My main focus right now is to breed riffle shrimps in large numbers as they are filter feeders and work well with my plankton systems. I look forward to contributing and learning from you all. 
 

cheers

Welcome, and I hope you find your time on here as useful and pleasurable! 

Welcome @Riffly,

your project there sounds very interesting. Where are you from?

It will be interesting to know how you cultivate zooplankton, as a number of shrimp species depend on that during their larvae phase (ie right after coming out of the egg).

Would you mind sharing your experiences with obtaining enough plankton to raise shrimplets that depend on it? Amano shrimp and a couple of Australian natives (Darwin Algae shrimp) that could be bred in captivity if people have a reliable source of food for those early weeks in the shrimp's life.

 

I have tried using chlorella : spirulina 50:50 mix to create a diy green water, but that has mixed results. Plankton + the green water would be more successful.

Edited by jayc

  • 3 weeks later...
  • Author

Hi Jayc, I am from Sunshine Coast, and am happy to share my experience with algae. I am working on a concept which I call algae aquaponics. Algae drives nutrient and energy cycles for my aquaponics. 

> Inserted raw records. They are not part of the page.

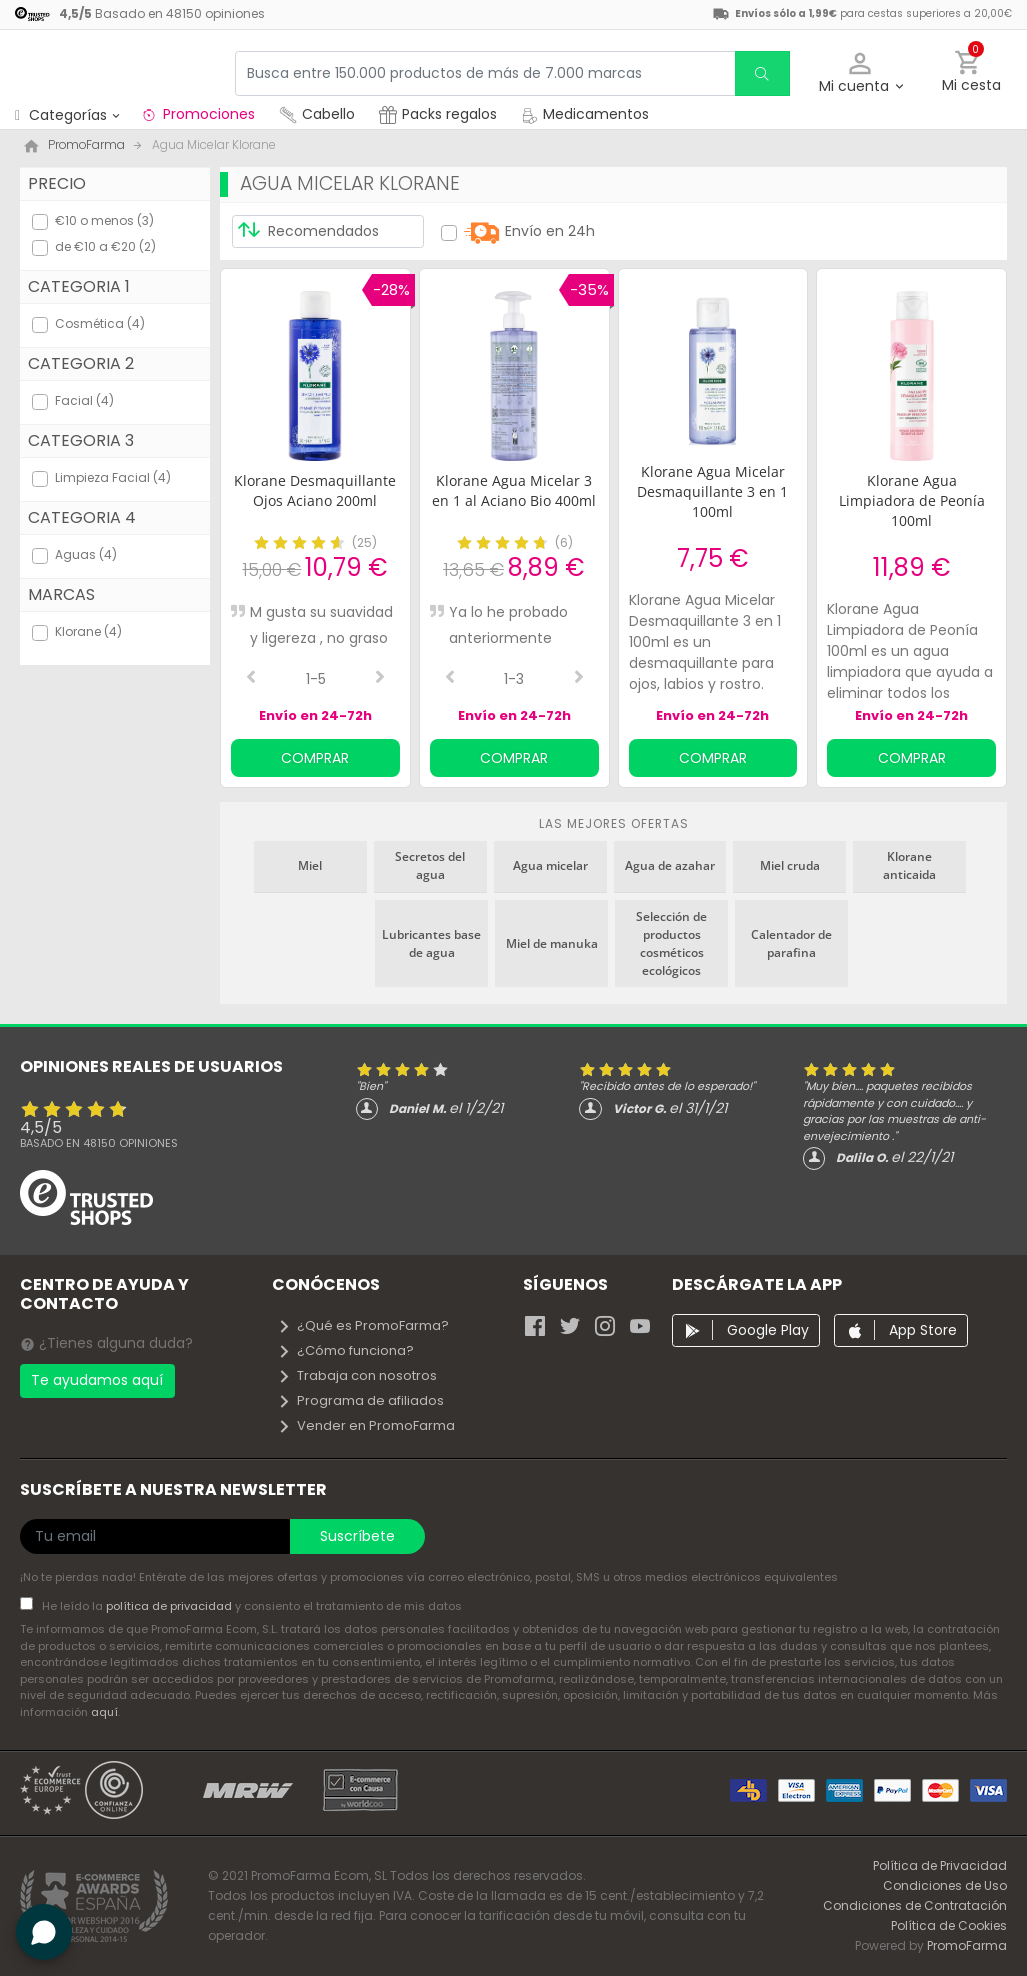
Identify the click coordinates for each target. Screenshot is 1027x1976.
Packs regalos (438, 114)
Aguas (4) (86, 554)
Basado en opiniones (99, 1143)
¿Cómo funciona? (345, 1350)
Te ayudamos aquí (97, 1380)
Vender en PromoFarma (366, 1425)
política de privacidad (170, 1606)
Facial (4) (84, 400)
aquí (104, 1712)
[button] (860, 73)
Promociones (197, 114)
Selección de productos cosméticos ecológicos (671, 943)
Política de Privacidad (940, 1865)
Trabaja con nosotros (357, 1375)
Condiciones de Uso (945, 1885)
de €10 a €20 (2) (105, 246)
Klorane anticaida (909, 865)
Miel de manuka (552, 943)
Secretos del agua (430, 865)
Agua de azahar (670, 865)
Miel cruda (790, 865)
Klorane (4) (88, 631)
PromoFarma (967, 1945)
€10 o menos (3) (104, 220)
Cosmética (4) (100, 323)
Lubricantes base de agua (431, 943)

I have a 1000l ibc  which I harvest algae daily, which feeds:  3 by 200l drums (2 honey blue eyes fry, one riffle shrimps) , a 1000l ibc breeder tank for honey blue eyes, 300l glass shrimp container, ibc for red claws, and aquaponics.

Riffles are amazing I throw in 10l of concentrated algae mix daily and it goes clear within 1hr. Glass shrimp breed like crazy with constant algae. 

Growing algae is easy, the hard bit is managing boom and bust cycles. Algae is so productive it kills itself with its own success. Below is a summary of how I manage algae: 

1) constantly harvest the algae to thin it out;

2) feed it to your shrimp; then collect solids. I have a bioreactor in with shrimps to convert ammonia to nitrates. 

3) mineralise  the solid waste from the shrimp, converting it to cation/ anion nutrient. 

3) return  the mineralised nutrients (cations/anions/nitrates)  back to the algae.

4) algae/zooplankton goes crazy. Rinse and repeat above process. 

It’s a circular economy that keeps on giving. 

Im in the process of developing a training course (and eventually a web site) on how to build the systems which I can let people know when finished. 
 

cheers

@Riffly that would be great! 

Feel free to create a new article or post and I will make sure it is highly visible to all.